**The exercise**
Can you print the records word for word, from the line with "Viewport: 1134px width, 616px" through the end of the records, leaving the pictures out?

** begin Extracted material **

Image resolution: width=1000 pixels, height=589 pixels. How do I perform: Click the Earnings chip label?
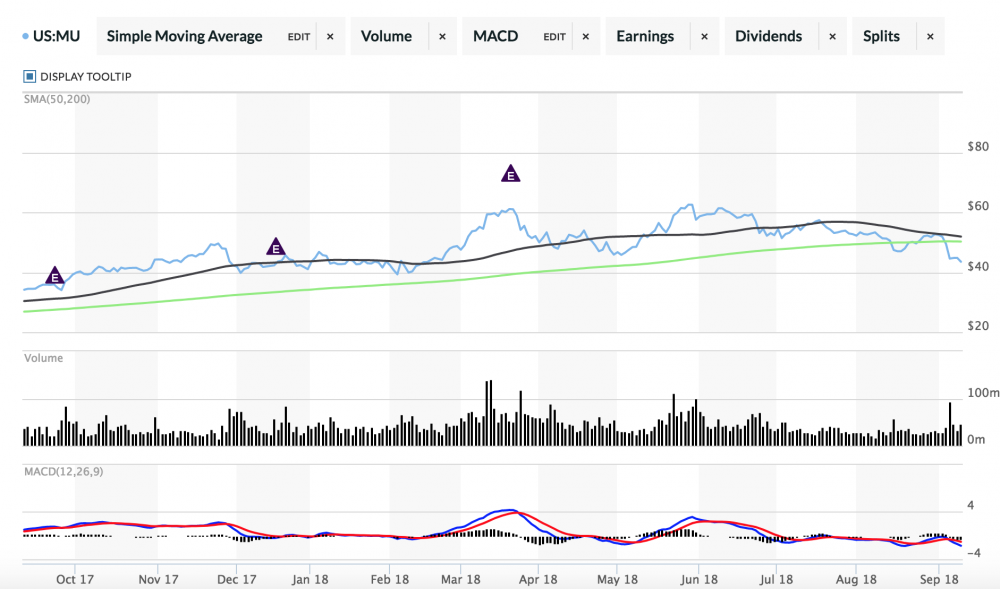tap(645, 37)
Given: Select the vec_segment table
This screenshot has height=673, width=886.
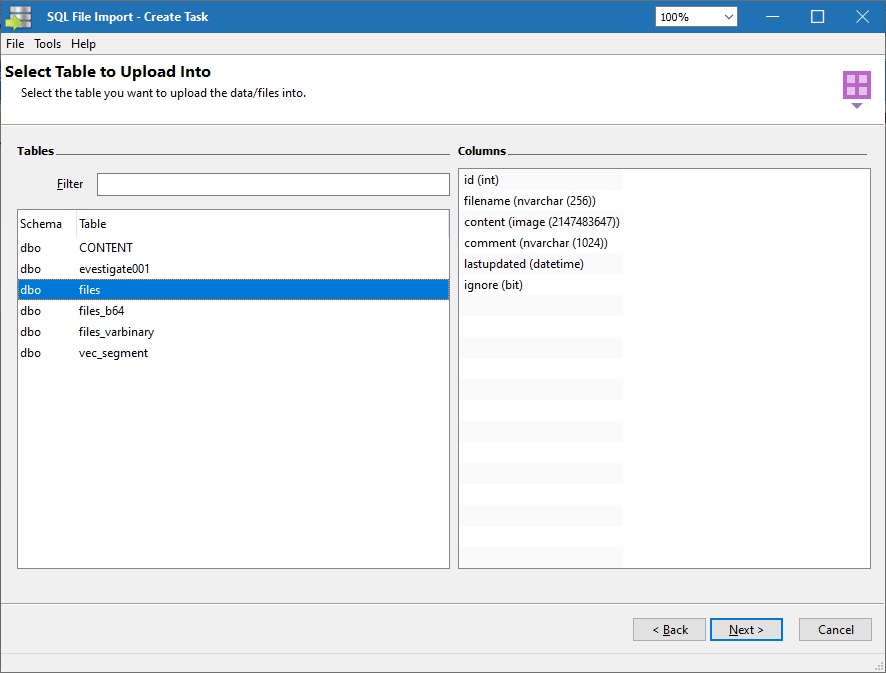Looking at the screenshot, I should pyautogui.click(x=113, y=352).
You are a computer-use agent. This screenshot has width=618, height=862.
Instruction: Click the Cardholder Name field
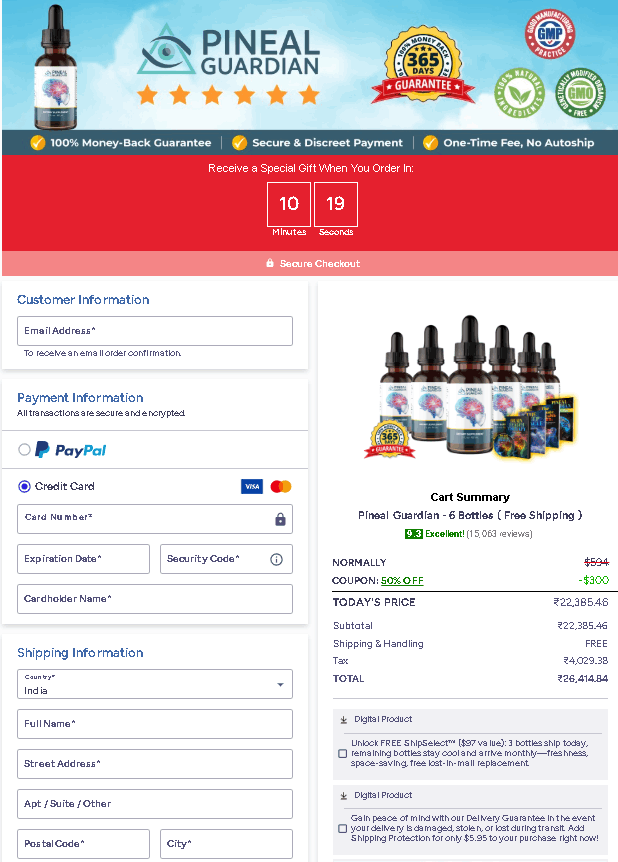coord(155,599)
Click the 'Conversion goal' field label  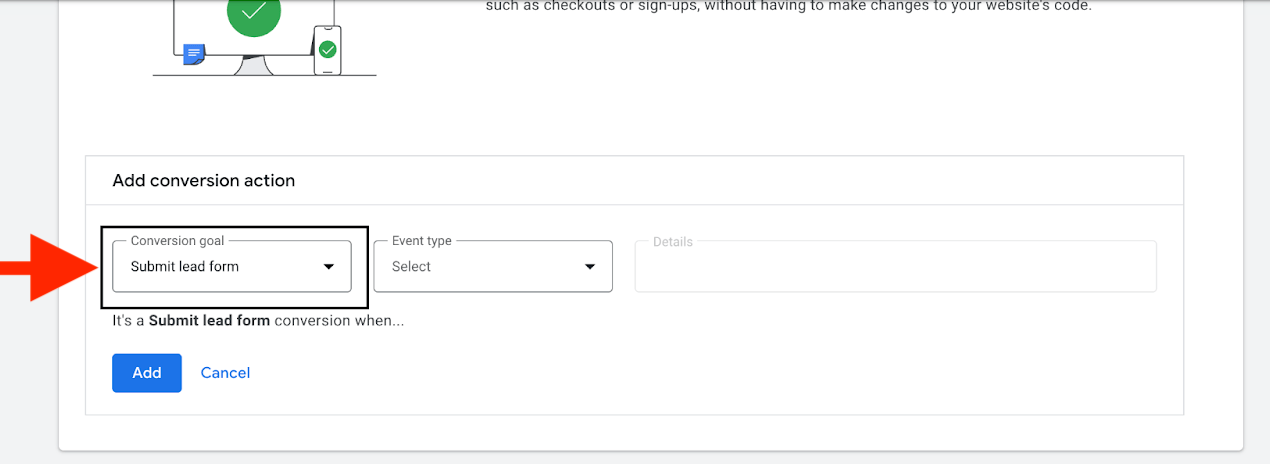pos(177,241)
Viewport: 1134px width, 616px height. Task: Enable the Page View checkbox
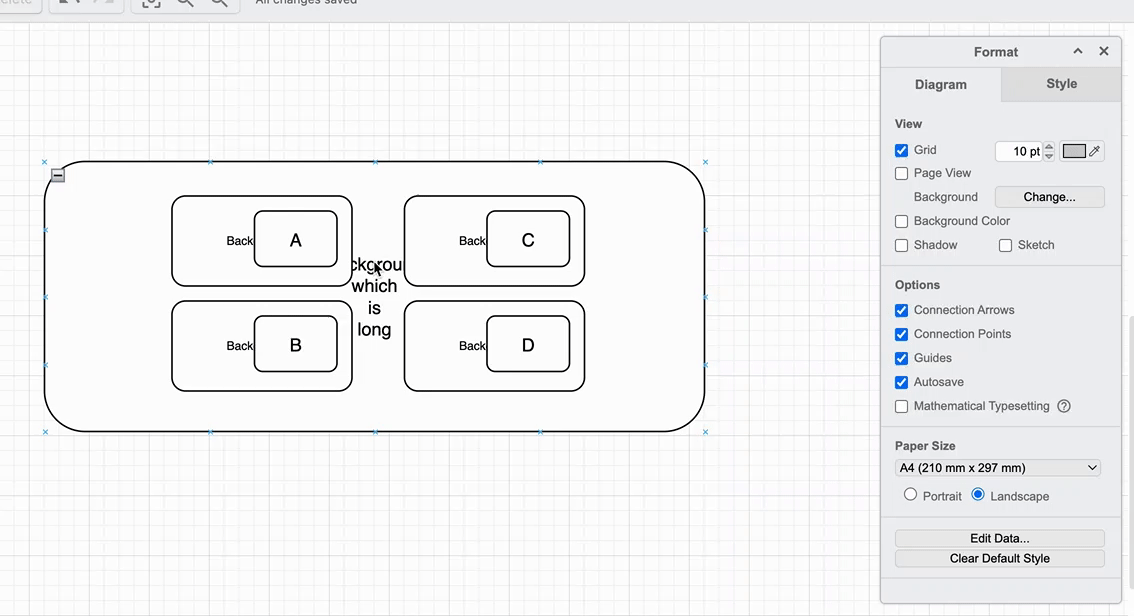pyautogui.click(x=902, y=173)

** end Extracted material **

**Result for this task**
Viewport: 1134px width, 616px height. Task: Enable the Page View checkbox
pyautogui.click(x=902, y=173)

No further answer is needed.